A new change can be seen on the signal MVV01. This signal represents the active heating system of the building. It is the valve associated with the heating system coupled with the ventilation of the building. Different from the case represented in Figure 9, the effect of the integrated heat recovery unit is not enough to provide the necessary heat to the zone. Therefore, the active heating system is activated, helping to provide the necessary energy. After the temperature achieves the deadband zone, the increase of heat provision ceases, keeping a constant provision level. When the deadband upper limit is broken, the preheating loop closes the valve (0%) in order to reduce the high temperature, but the inlet heat airflow is still at full capacity.

The stability condition is not achieved in Figure 10. The control system can’t avoid the upper limit break of the deadband interval. As a result, the temperature is never stable inside the deadband zone. A couple of minutes later, the setpoint is changed back to the previous value. The next consideration should be regarding the input time duration of the step response test. The major question to be asked here is whether the test of Figure 10 could achieve stability if more time was allocated in the step response test configuration.

The test was then repeated and the new results are represented in Figure 11. The time duration was configured as two times the previous test (2 h). In this case, the step response test profits from the longer duration by achieving stability after the first hour. The signal TI01 shows that the initial overshoot needs to be balanced by a longer control action to reduce temperature response oscillation. It is also possible to see that the final result is a combination of the impact of the ventilation heat recovery unit (RV01-S: 100%) and the active air preheating loop connected to the system (MVV01: 20%).

The comparison between Figure 10 and Figure 11 shows the importance of well-designed step response tests and how the configuration parameters can affect the overall performance and assertiveness of the proposed tests. Shorter test duration can mislead unstable assumptions while very long tests occupy time slots that could instead be used by other tests in the system. It is the test designer that needs to specify the right parameters based on the knowledge and expertise in order to provide a balanced and correct final result. This test also shows that some of the tests could be better analyzed and revised after the first screening.

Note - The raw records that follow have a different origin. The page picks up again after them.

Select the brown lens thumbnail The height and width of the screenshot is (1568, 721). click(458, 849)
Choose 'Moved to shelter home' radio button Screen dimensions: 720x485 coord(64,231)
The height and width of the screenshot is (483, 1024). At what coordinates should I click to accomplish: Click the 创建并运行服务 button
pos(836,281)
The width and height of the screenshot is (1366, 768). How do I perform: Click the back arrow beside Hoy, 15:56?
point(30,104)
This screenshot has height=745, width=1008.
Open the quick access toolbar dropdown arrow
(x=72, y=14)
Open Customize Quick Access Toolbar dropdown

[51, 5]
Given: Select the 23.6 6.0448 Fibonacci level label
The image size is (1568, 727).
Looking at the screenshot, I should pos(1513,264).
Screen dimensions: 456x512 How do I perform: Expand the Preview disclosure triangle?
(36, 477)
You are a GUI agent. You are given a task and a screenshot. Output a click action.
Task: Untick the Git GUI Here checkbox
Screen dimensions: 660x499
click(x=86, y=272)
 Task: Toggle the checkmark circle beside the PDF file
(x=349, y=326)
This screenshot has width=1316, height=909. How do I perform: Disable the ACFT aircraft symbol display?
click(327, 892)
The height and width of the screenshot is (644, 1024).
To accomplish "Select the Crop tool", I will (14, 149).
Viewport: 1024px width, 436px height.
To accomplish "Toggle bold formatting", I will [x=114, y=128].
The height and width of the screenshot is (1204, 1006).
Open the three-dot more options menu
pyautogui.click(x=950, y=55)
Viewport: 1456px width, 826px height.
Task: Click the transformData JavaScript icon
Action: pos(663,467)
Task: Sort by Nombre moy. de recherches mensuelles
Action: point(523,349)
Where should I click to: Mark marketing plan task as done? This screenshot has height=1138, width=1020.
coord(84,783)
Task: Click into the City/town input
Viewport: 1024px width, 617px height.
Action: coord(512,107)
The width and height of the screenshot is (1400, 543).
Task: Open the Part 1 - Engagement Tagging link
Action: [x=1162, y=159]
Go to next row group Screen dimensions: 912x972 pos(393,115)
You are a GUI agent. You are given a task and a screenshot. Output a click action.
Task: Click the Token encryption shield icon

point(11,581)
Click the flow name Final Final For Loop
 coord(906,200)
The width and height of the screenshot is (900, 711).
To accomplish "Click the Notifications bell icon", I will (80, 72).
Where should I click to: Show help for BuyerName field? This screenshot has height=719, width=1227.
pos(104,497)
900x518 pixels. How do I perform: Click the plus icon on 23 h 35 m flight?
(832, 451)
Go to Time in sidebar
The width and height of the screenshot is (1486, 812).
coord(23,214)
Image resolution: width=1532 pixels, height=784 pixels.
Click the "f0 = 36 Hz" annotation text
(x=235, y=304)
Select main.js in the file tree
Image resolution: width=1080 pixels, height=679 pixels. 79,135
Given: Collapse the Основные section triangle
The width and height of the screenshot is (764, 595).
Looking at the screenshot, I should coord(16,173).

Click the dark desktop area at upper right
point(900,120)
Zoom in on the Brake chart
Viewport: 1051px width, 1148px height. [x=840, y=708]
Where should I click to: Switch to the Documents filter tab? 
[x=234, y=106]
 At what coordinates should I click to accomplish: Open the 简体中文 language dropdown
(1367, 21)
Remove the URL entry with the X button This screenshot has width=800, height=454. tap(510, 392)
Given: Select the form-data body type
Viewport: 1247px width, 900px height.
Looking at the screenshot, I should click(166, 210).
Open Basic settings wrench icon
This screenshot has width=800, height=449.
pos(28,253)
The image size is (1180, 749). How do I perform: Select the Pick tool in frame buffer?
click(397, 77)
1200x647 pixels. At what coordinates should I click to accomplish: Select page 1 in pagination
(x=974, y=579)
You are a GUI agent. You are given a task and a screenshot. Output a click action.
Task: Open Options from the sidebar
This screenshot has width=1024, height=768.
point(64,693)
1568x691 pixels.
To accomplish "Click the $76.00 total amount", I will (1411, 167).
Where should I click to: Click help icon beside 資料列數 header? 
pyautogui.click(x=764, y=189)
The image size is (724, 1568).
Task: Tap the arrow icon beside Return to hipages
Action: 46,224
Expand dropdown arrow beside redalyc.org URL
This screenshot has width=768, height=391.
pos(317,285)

5.2. Decreasing Temperature Step Response Test

Figure 12 depicts the results of a ventilation system heating loop step response test with the decreasing temperature set point of the supply air. The temperature is changed from 18 ${}^{\circ }$C to 17 ${}^{\circ }$C. The difference is only 1 ${}^{\circ }$C, but an interesting behavior is presented. The controlled temperature is represented by the curve TI01 and the deadband was configured as 3% of the setpoint temperature. The temperature stays inside the deadband interval for most of the test duration. This response is considered stable by AUSTRET. However, this is a special stability response called marginal. When this occurs, there is a need to decide if the test duration should be extended or if the oscillations are considered fine by the test designer. This occurs because most of the time the controlled variable, such as temperature, cannot be differentiated when small oscillations occur. Besides, if the changes are very small, probably they are inside the sensor measurement tolerance. This means that it is not possible to affirm if the changes are real oscillations from the environment or if they are affected by errors or uncertainties associated with the specific sensor.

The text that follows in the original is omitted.